The Courier & Advertiser (Fife Edition)
Coe wants rid of drug cheats
Two-time Olympic champion to set up independent antidoping agency to clean up athletics
Lord Coe is determined to prove to a sceptical public that the International Association of Athletics Federations is committed to ridding the sport of drug cheats.
The former London 2012 chairman beat Ukrainian Sergey Bubka to the most powerful position in world athletics, as he was elected as the new president of the IAAF in a vote at its Congress in Beijing yesterday.
The two-time Olympic 1500 metres champion secured the support of the majority of the 207 IAAF member federations who voted, winning by 115 votes to 92.
Coe, who takes office at the end of the World Championships, which gets under way on Saturday, succeeds Lamine Diack, the 82-year-old from Senegal who has been president since 1999, and becomes only the sixth president in the IAAF’s 103-year history.
The 58-year-old’s elevation from vicepresident comes at a crucial time for the organisation, with allegations of mass doping and cover-ups threatening to ruin the already fragile reputation of the sport.
The Briton, a staunch and unapologetic defender of the IAAF’s anti-doping record, has pledged to set up an independent anti-doping agency for the sport inside his first 100 days in office.
He said: “There is a zero tolerance to the abuse of doping in my sport and I will maintain that to the very highest level of vigilance.”
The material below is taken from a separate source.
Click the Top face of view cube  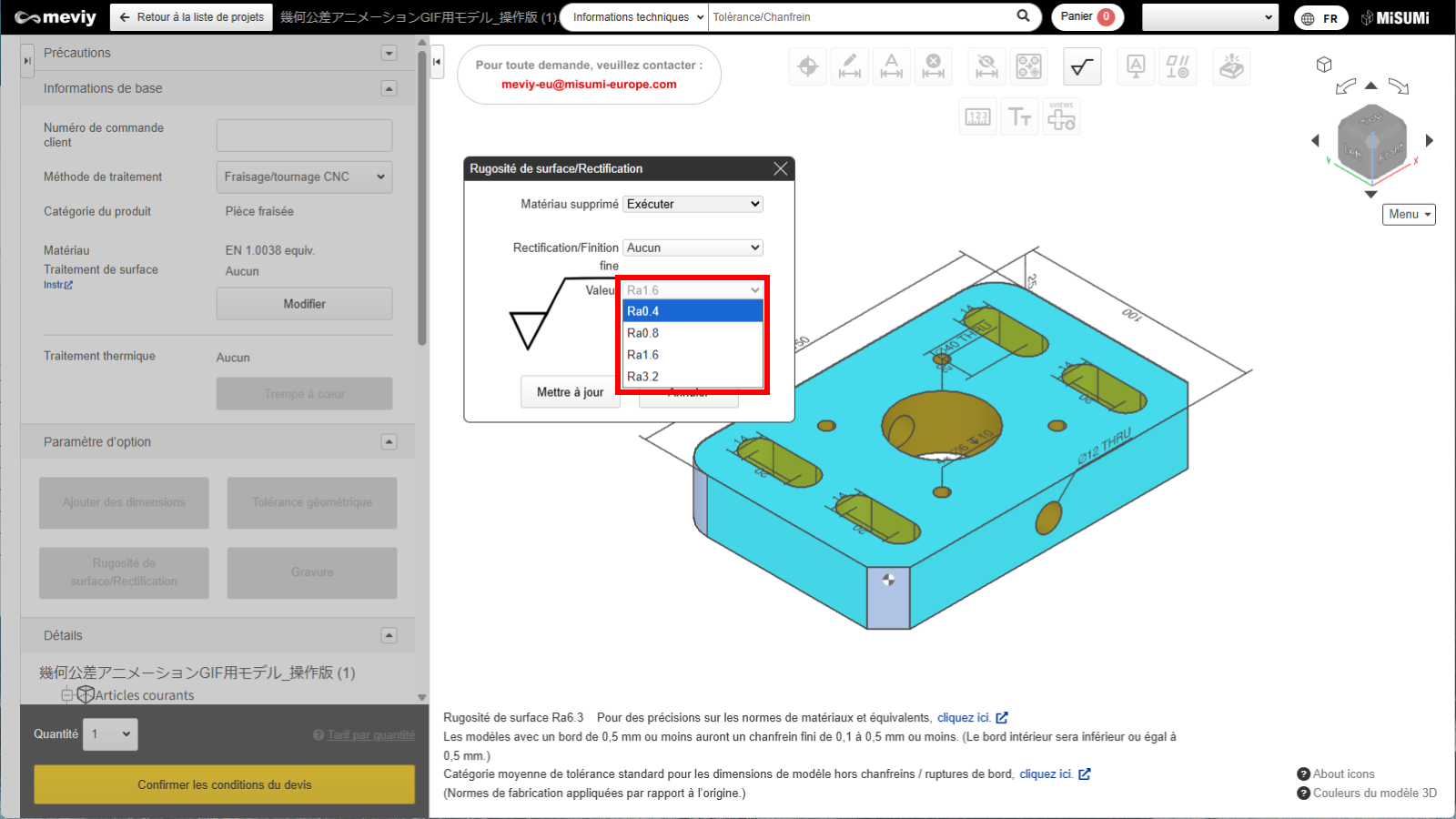click(1370, 119)
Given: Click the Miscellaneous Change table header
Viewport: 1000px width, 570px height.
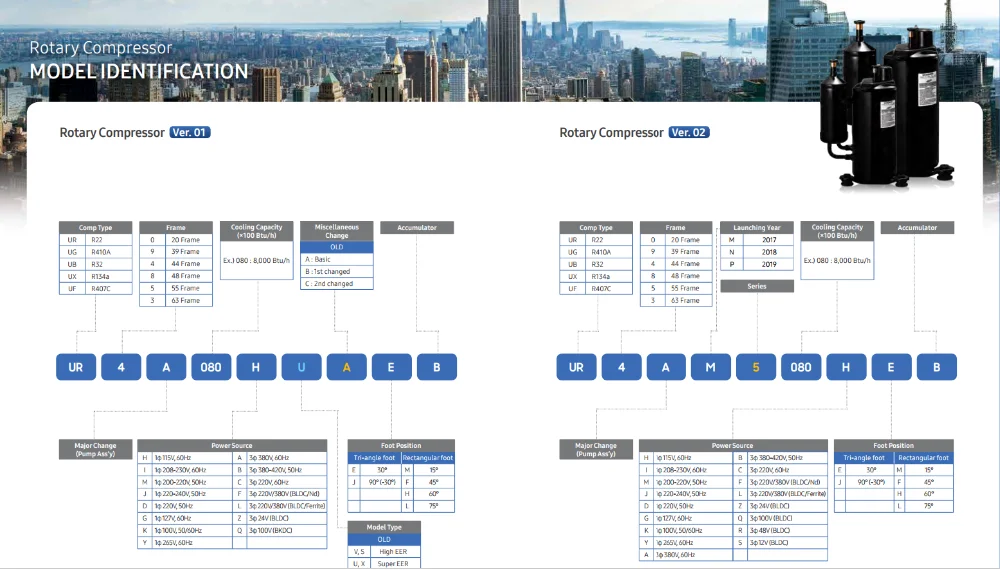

Coe declined to go into the details of how his anti-doping body would work, saying it was something he had to discuss with his IAAF colleagues over the coming weeks.
But he did admit there was a perception that in-house drug testing created “conflicts” and “loopholes”.
He added: “We do have to recognise that there is too broad a view that this is something, whether real or perceived, (where) there are conflicts and there are loopholes and I think an independent system is what we need to close down any thought that we are doing anything other than being entirely vigilant about that.”
Coe has highlighted the need to overhaul the athletics calendar, increase commercial revenue, empower national federations and encourage young people into the sport.
But it is the fight against banned drugs which is set to be front and centre of his reign.
Bubka was re-elected as an IAAF vicepresident.